Positive two-year clinical data from Endologix’ Nellix EVAS FORWARD investigative device exemption trial have been presented at the Society of Vascular Surgery (SVS; 31 May–3 June) 2017 annual meeting. The trial prospectively enrolled patients with abdominal aortic aneurysms (AAA) who were treated with the Nellix endovascular aneurysm sealing system.

The study’s principal investigator, Jeffrey Carpenter, professor and chairman of surgery for Cooper Medical School and chief of Surgery for Cooper Health System (both Camden, USA), presented the results.

Key findings from the data included:

Freedom from all endoleaks (94%), rupture (97%), all-cause mortality (97%), and cardiovascular mortality (99%), among all patients.

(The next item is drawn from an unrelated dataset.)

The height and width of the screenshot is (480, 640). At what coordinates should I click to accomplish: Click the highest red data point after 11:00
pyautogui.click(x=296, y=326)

Highest freedom of type II endoleaks, of 97%, ever reported at two years, among all patients.

When applying the refined IFUs for Nellix, patients at the two-year follow-up demonstrated a highly encouraging 96% freedom from Type Ia endoleak, migration, and sac growth.

Carpenter said, “The overall two-year results for EVAS with Nellix are very encouraging. In particular, the refined IFU appears to offer excellent patient outcomes, and we look forward to validating these results in the upcoming prospective confirmatory study.”